- **GIVEN INSTRUCTION**:
Output the lines of the listing below exactly, from the line holding "Image resolution: width=719" through the end of the listing, both ends included. Leave the pictures out of your answer.
▼
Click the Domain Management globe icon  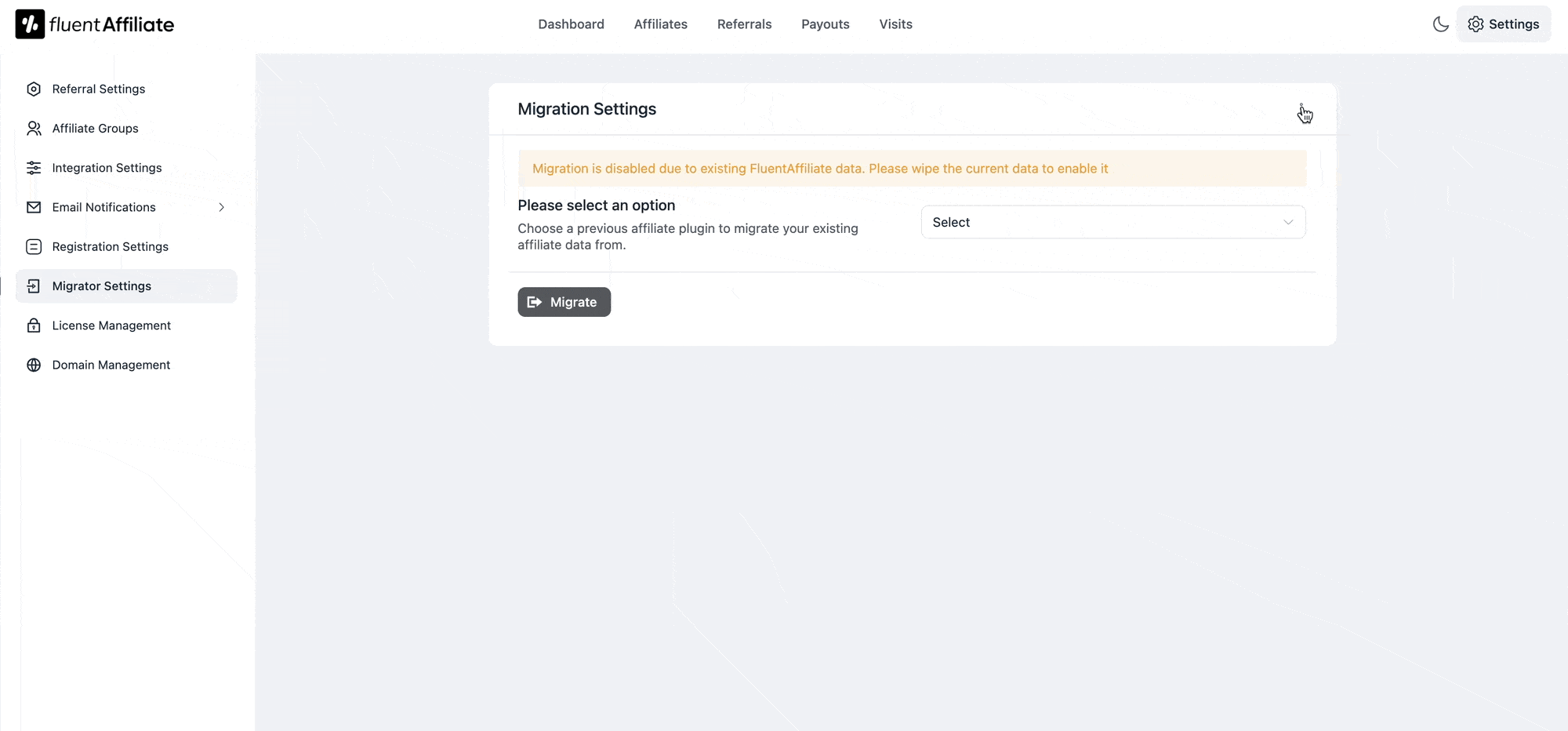[x=34, y=365]
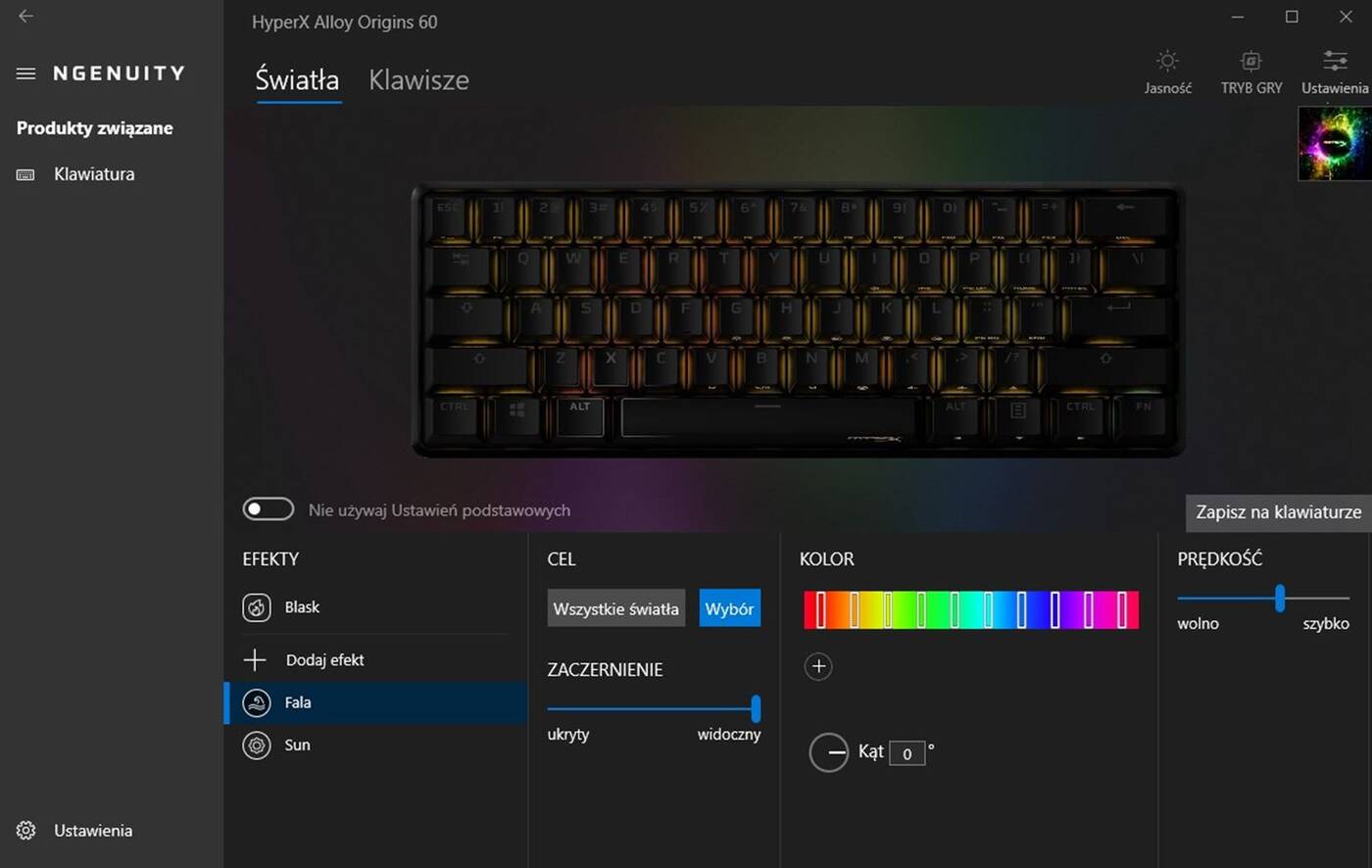
Task: Switch to the Światła tab
Action: coord(297,80)
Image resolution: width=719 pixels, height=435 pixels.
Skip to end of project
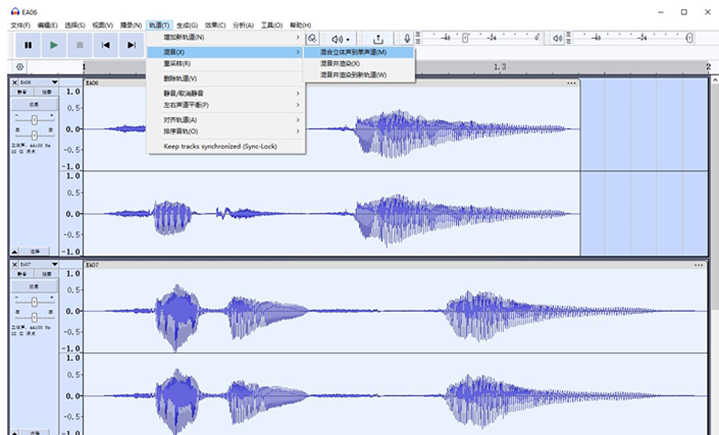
▲
- **COMPLETE RESPONSE**:
Image resolution: width=719 pixels, height=435 pixels.
Skip to end of project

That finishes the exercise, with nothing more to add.